States-parties to the nuclear Nonproliferation Treaty (NPT) will convene in August to discuss the future of arms control at a moment when the international strategic environment is more unsettled than any time since the Cold War.

Russian President Vladimir Putin, shown at an international economic forum in St. Petersburg in June, looms large over the 10th Review Conference of the nuclear Nonproliferation Treaty scheduled for August 1–26 at UN headquarters. (Photo by Contributor/Getty Images).After multiple delays related to the COVID-19 pandemic, the 10th NPT Review Conference, set for UN headquarters on Aug. 1–26, will seek to bolster the landmark treaty against the backdrop of Russia’s nuclear threats and its war on Ukraine.

The Feb. 24 invasion of Ukraine, which gave up the nuclear weapons on its territory in return for security assurances, has raised serious doubts about the intentions of Russia, a leading nuclear-weapon state that, along with the United Kingdom and the United States, promised in 1994 to respect Ukraine’s territorial integrity.

Russian President Vladimir Putin has played up his country’s nuclear weapons status (see ACT, June 2022) to keep NATO members from interfering as Russian forces conduct a brutal military campaign, now largely focused on the Donbas and southern Ukraine.

Meanwhile, arms control and nonproliferation challenges are intensifying. In early June, the United Nations revealed that Iran has enough uranium to produce a nuclear weapon if the uranium is enriched further to weapons grade. Efforts to bring Iran and the United States back into compliance with the 2015 nuclear deal, known as the Joint Comprehensive Plan of Action, are stalled. China and North Korea are building up their nuclear arsenals, while Russia and the United States have discontinued bilateral discussions about their own nuclear programs.

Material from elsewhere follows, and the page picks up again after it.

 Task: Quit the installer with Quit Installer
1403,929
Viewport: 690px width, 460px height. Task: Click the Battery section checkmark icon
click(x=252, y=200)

Given such divisions and competing agendas, it is unclear how much the review conference could achieve. Although a consensus document would be ideal, some officials argue that that is not the only metric by which to measure success. “The absence of consensus will not necessarily undermine the [nonproliferation] regime,” Izumi Nakamitsu, the UN high representative for disarmament affairs, said in a speech to the Arms Control Association’s 50th anniversary meeting on June 2. “What will jeopardize the NPT and the tangible benefits it provides is if states-parties do not approach the review conference with a willingness to listen, negotiate and compromise.”

Nakamitsu warned that a review conference wracked by divisive actions will endanger the central role of the treaty and “we don’t want to see that happening.” She urged nuclear-weapon states to reaffirm their commitment to the norm against nuclear weapons use and to agree to nuclear risk reduction measures.

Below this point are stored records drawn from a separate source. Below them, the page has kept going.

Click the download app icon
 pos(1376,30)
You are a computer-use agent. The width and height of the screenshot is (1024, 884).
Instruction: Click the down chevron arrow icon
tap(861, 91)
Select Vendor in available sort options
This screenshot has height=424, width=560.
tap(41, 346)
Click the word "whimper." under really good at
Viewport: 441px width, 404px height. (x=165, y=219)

Many experts view the conference as an opportunity to strengthen the NPT. “A frontal assault on the key concepts of the NPT by the Russian Federation [during the war against Ukraine] makes everything harder, but it is also an opportunity,” said Thomas Countryman, a consultant to the U.S. State Department’s delegation to the conference, who also spoke at the Arms Control Association meeting.

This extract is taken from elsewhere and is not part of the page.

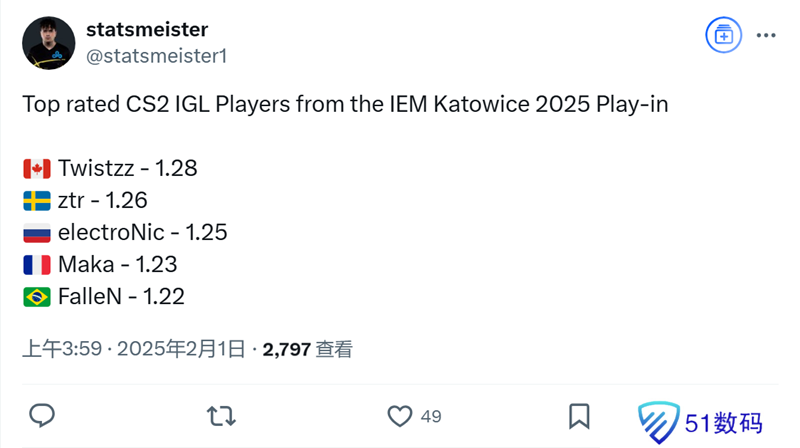The image size is (800, 448).
Task: Like the tweet with the heart icon
Action: tap(400, 416)
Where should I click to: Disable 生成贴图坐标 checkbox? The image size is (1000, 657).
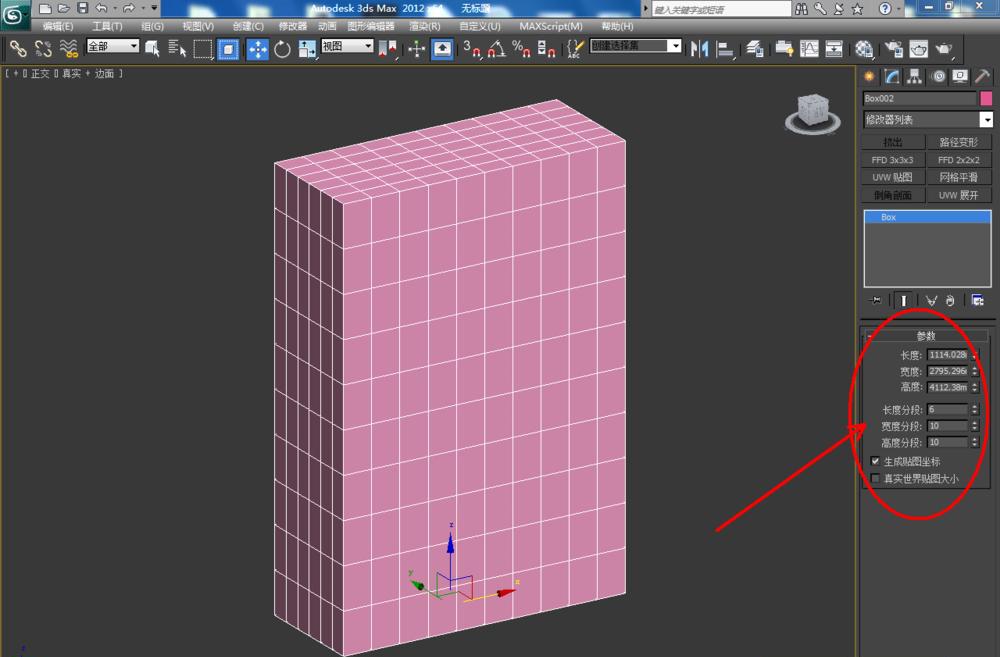[x=876, y=461]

“I think it reinforces what most nations should feel, that this is not just a review conference, one in a series, [but] this is happening when basic tenets of the treaty are being undermined, and therefore, there is a need better than ever to come to the defense of the treaty, to reiterate that it is not just relevant, but important and central to the global rules-based order and that we are determined to strengthen it against all challenges,” Countryman said.